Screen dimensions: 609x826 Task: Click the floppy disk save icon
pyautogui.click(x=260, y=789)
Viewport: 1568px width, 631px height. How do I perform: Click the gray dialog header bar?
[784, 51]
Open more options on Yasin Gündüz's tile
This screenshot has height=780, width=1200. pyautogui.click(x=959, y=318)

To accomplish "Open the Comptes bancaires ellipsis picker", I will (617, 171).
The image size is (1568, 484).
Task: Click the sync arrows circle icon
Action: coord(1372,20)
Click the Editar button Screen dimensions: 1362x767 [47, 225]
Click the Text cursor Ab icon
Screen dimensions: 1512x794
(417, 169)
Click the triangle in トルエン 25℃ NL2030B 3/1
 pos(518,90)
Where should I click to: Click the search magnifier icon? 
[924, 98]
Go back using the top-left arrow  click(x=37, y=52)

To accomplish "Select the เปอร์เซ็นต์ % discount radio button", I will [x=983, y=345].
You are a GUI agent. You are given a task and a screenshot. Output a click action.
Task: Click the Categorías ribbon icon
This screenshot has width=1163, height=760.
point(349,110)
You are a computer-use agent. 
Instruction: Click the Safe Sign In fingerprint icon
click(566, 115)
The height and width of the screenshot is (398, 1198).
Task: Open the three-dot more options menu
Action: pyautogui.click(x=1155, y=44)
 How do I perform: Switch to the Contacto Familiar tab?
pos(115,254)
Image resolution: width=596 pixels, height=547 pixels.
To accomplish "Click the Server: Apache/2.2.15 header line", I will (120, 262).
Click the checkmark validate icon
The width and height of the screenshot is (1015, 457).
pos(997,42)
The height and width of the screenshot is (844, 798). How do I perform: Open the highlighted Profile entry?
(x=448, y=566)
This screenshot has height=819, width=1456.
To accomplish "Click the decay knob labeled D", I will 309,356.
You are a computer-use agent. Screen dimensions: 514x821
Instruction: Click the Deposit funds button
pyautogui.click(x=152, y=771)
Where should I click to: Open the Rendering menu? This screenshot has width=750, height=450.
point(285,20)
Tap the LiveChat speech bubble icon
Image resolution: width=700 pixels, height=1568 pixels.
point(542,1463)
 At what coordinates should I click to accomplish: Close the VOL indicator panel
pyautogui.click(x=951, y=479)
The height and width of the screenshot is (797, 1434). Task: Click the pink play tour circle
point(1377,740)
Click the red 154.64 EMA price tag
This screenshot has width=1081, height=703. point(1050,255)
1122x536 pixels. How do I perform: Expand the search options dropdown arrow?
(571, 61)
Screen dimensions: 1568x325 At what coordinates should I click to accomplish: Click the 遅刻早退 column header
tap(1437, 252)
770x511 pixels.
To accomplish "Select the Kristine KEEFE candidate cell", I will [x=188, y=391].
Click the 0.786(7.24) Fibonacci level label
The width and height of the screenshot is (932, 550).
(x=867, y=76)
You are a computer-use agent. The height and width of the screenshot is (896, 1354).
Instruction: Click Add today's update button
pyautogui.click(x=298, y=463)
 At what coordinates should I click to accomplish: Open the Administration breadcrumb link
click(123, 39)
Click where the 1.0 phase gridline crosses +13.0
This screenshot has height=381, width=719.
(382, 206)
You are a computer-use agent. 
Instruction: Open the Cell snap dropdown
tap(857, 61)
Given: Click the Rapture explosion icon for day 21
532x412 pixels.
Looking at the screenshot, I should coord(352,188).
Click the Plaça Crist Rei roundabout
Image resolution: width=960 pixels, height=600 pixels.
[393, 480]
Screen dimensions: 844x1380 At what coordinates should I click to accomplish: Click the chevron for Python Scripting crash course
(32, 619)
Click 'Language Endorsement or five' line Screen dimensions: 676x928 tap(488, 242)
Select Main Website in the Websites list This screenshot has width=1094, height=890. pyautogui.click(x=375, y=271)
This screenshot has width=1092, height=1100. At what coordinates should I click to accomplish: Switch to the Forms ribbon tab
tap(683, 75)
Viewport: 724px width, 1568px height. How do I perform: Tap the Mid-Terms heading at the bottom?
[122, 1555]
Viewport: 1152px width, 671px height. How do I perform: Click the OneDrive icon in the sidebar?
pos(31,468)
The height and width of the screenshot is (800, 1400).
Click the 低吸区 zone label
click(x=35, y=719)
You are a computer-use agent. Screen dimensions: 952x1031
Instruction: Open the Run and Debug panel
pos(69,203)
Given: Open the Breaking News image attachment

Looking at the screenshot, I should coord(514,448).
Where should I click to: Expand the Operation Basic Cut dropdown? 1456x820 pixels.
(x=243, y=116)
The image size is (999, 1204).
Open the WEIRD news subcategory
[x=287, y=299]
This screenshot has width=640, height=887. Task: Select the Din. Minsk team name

* _What this task involves_:
Beginning with the line above that contains "At what coordinates should I click to accomplish: Close", copy each line exactly up to and including the line that contains "770x511 pixels.", and go no further.

* _Response below_:
 At what coordinates should I click to accomplish: Close the VOL indicator panel
pyautogui.click(x=951, y=479)
The height and width of the screenshot is (797, 1434). Task: Click the pink play tour circle
point(1377,740)
Click the red 154.64 EMA price tag
This screenshot has width=1081, height=703. point(1050,255)
1122x536 pixels. How do I perform: Expand the search options dropdown arrow?
(571, 61)
Screen dimensions: 1568x325 At what coordinates should I click to accomplish: Click the 遅刻早退 column header
tap(1437, 252)
770x511 pixels.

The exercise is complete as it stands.